Only so much of the findings of guilty of Charge V and its specification is affirmed as finds that appellant did, on or about 2130 hours, 30 May 1977, at Panama City, Republic of Panama, commit an assault upon the victim alleged by pointing a rifle at him, a means likely to produce grievous bodily harm. The remaining findings of guilty are affirmed. Reassessing the sentence on the basis of the above error and the entire record, the Court affirms only so much of the sentence as provides for a dishonorable discharge, forfeiture of all pay and allowances, reduction to Private (E-l), and confinement at hard labor for fifteen years.

Judges DeFORD and LEWIS concur.

. The original trial was held in the Canal Zone. The rehearing on sentence was, held at Fort Leavenworth.

. The investigation of the charges in that court-martial was not handled by the Criminal Investigation Detachment (CID).

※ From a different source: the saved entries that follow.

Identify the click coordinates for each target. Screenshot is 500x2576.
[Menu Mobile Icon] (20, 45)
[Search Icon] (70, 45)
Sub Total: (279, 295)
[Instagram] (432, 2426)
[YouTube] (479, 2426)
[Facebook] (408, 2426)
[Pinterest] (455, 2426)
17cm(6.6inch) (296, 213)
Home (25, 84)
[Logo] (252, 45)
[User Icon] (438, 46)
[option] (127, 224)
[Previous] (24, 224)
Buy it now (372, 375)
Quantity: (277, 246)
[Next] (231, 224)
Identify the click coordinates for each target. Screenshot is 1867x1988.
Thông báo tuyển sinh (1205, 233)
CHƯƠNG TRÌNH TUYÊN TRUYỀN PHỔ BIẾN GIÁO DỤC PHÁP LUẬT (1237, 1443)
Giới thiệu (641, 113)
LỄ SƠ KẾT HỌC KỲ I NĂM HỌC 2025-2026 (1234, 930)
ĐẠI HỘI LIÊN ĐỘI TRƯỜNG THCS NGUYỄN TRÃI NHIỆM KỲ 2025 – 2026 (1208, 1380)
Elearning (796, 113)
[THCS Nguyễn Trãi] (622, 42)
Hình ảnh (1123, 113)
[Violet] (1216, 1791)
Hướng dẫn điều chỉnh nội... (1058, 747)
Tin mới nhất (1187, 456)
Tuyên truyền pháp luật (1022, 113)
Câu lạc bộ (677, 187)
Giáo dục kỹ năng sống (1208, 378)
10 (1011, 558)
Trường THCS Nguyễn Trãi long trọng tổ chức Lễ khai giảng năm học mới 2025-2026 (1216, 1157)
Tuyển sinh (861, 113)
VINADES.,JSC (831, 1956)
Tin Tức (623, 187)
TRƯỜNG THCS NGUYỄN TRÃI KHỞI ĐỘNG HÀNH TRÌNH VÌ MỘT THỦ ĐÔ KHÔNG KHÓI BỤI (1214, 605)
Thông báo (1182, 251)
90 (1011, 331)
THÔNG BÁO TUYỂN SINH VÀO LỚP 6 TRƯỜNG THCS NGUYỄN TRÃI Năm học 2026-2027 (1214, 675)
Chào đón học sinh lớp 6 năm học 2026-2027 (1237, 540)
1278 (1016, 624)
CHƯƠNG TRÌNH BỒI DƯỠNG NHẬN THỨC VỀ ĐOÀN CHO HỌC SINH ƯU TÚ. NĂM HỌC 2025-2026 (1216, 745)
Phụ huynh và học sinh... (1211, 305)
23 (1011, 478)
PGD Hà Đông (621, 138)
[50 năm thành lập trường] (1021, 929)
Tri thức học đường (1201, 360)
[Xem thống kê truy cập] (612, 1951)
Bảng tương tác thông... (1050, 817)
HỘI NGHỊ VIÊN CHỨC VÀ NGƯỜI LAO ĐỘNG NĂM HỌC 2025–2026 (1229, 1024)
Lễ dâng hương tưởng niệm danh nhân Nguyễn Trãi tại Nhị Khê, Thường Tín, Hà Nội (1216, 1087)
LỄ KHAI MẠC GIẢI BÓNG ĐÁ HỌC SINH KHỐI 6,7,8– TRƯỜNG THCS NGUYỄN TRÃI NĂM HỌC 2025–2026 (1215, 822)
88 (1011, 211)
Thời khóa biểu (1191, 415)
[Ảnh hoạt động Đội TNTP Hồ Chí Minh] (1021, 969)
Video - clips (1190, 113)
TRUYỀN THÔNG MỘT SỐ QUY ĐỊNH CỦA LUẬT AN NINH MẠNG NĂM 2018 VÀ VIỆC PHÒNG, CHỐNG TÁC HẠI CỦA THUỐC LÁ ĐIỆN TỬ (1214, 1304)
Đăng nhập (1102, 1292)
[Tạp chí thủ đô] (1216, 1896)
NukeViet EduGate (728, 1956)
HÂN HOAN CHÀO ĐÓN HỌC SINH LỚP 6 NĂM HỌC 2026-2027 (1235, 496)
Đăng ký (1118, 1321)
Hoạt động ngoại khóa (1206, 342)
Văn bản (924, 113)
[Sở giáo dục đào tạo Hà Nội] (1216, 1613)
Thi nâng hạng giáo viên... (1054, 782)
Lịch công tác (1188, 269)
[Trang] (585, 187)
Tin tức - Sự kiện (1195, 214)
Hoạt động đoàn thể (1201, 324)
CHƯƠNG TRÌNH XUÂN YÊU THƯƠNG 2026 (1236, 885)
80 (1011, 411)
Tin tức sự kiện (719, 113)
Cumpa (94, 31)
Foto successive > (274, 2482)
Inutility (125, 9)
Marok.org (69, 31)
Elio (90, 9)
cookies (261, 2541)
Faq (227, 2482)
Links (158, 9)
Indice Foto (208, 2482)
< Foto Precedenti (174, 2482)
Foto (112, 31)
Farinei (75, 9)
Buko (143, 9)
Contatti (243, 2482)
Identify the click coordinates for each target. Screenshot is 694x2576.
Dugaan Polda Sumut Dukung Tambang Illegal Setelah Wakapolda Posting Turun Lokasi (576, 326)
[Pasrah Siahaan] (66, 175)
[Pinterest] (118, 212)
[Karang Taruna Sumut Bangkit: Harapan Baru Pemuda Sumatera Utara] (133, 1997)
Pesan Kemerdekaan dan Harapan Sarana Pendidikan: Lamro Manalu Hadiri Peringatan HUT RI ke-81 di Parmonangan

. The appellant stole an M-16 rifle. Later he hired a Panamanian taxicab in the Republic of Panama, forced the driver to proceed to an intersection where he shot a Panama National Guardsman on duty there, and then further forced the driver to take him into the Canal Zone and onto a military reservation where he was eventually captured.

. Title 6, Sec. 1311 [Panama] Canal Zone Code, 1963, is based on Canal Zone Code 1934, Title 5, Sec. 281 which was derived from California Penal Code, Sec. 207.